9. How long will I stay at the center after baby is born? Our clients usually stay at the center about four hours after baby is born. If you experience minor complications you might stay a little longer.
10. What can I expect for post partum care? If you within a specified radius from the center, we can come to you for a home visit for you and your baby on your second day postpartum. If you live out of the area, we offer a second day office visit at the center. At two weeks postpartum, we will see both you and your baby in the office. At six weeks there is a postpartum follow-up visit for you. Babies will usually see their family care providers around that time.
11. What happens if I have to transfer? Certain complications, such as excessive postpartum bleeding, can usually be successfully managed at the birth center without the need to transfer. If there is a need to go to the hospital, it will depend on the situation at the time. If it is a non-emergent transfer, the client may go by car to Wellspan-Ephrata Community Hospital. If the transfer is emergent, the client will go by ambulance to the closest appropriate facility. Our midwives have privileges at Ephrata and will often continue to care for a client after transfer. If not, your care is transferred to another midwife, or in some cases, a physician. When complications occur, we contact our team of collaborating physicians for recommendations. If complications are significant, we may co-manage with the physicians or transfer care to them.
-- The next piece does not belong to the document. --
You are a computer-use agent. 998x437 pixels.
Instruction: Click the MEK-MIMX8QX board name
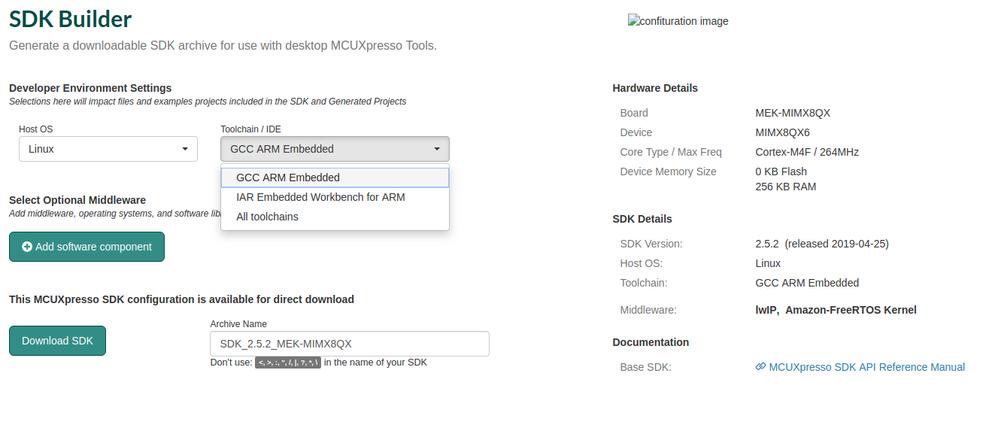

12. Under what conditions would I be transferred to the hospital? The most common reason for hospital labor is failure to progress. If, for example, a woman in labor remains 8 cm dilated for greater than 4 hours, she transfers to the hospital to access helpful medications and treatments. Other possible reasons for transfer include elevated blood pressure, fever, fetal heart rate abnormalities, excessive bleeding, abnormal fetal position (like breech), or poor infant transition after birth. The National Birth Center Study II showed that on average, about 4.5% of birth center clients will be referred to a hospital before being admitted to the birth center, 11.9% will transfer to the hospital during labor, 2.0% will transfer after giving birth, and 2.2% will have their babies transferred after birth. About 82% of the women who transfer during labor are first time moms. Fewer than 1% of transfers are for emergency situations. 13. Does insurance cover midwives and/or birth center birth? Often, insurance will cover midwife attendance for birth in both the birth center and hospital. Please call your insurance company if you have any questions about coverage.